Außerdem habe die Ampelkoalition auch einen neuen CO2-Preis für 2024 von 45 Euro je Tonne festgelegt. Das werde sich spürbar auf die Preise von Erdgas und Wärme zum Heizen auswirken.

Schäfer kündigte an, die Auswirkungen der Berliner Entscheidungen Ende Januar mit dem Aufsichtsrat besprechen zu wollen. Sein Unternehmen, so Schäfer, plane vor dem 1. April 2024 keine weiteren Preisänderungen.

MDR (jn)

Dieses Thema im Programm: MDR THÜRINGEN - Das Radio | Nachrichten | 15. Dezember 2023 | 10:00 Uhr

38 Kommentare

Altmeister 50 vor 51 Wochen

@ astrodon
siehe Handelsblatt v. 31.3.23 unter "Bundesregierung unterschätzt laut Studie Bedarf an Gaskraftwerken" . Dort ist sogar von 50 Kraftwerken der 500 MW-Klasse die Rede. Bei höherer Kapazität natürlich weniger. Entscheidend ist: Die Lücke wird entstehen.

emlo vor 51 Wochen

@Grooveman: Ein paar Anmerkungen: Weitere Forschung auf dem Gebiet der Atomenergie halte ich auch für richtig. Allerdings sollte man sich nicht der Illusion hingeben, dass diese kurzfristig unsere Energieprobleme lösen könne. Daher bin ich auch bei Ihrem "in Kürze" äußerst skeptisch. Wir reden hier wohl eher von mindestens einem, wahrscheinlich eher mehreren Jahrzehnten.

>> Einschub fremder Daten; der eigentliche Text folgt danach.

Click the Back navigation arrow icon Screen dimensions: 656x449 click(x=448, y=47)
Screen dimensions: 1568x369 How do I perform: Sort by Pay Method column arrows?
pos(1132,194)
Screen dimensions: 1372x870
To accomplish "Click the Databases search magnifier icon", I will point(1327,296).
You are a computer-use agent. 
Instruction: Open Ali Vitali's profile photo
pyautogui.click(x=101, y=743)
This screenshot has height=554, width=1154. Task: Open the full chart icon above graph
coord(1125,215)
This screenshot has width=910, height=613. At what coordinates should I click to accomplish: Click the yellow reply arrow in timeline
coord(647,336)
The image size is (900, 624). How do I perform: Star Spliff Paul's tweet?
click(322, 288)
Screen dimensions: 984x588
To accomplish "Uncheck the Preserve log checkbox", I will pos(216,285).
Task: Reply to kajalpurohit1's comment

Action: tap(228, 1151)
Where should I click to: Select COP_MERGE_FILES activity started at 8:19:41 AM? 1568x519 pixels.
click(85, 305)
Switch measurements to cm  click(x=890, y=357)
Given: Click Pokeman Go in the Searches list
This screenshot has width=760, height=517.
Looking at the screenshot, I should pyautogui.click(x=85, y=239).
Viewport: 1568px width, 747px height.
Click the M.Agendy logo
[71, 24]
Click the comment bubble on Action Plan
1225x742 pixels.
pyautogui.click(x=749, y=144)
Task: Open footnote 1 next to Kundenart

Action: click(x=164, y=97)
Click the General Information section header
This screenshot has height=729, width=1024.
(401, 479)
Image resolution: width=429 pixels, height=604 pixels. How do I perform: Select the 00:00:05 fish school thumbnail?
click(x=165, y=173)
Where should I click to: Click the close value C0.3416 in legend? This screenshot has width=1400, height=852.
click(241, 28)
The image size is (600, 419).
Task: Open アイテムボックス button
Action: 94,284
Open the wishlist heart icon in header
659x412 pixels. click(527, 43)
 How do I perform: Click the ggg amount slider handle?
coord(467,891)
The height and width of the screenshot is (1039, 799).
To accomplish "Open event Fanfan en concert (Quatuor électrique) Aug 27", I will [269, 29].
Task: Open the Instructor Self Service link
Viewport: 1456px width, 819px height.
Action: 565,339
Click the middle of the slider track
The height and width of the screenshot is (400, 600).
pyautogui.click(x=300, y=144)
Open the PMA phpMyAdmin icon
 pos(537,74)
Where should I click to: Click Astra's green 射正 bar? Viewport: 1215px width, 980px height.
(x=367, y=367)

Und was die Kernfusion betrifft, so gibt es bisher nur einen "Fusionsreaktor" im großen Maßstab, und der heißt "Sonne". Wir haben das große Glück, dass wir die Energie der Sonne hier auf der Erde nur mit Solaranlagen und Windkraftanlagen "einfangen" müssen. Dabei müssen wir uns (zumindest für die nächsten paar Millionen Jahre) auch, im Gegensatz zu anderen Formen der Energiegewinnung, keine Sorgen um die Endlichkeit der Ressourcen machen. Und daher sehe ich den "Windmühle" durchaus die Zukunft. Andere Länder tun das übrigens auch, wenn auch nicht ausschließlich.

astrodon vor 51 Wochen

@RalfG: Ohne Ukrainekrieg und Energiekrise wären die Meiler doch schon letztes Jahr vom Netz gegangen, oder ? Zur Effizienz: Dann müssen eben ein paar mehr errichtet werden, oder eben in den Landstrichen, die auch dort geeignet sind (Mittelgebirge ?).
Und zu den Stromtrassen: So hat halt jeder seine speziellen Lasten: Bahnstrecken, Autobahnen, Stromtrassen, Flughäfen oder Windräder. Vermutlich ist es in einem hochentwickelten und hochtechnisiertem Land nicht anders möglich.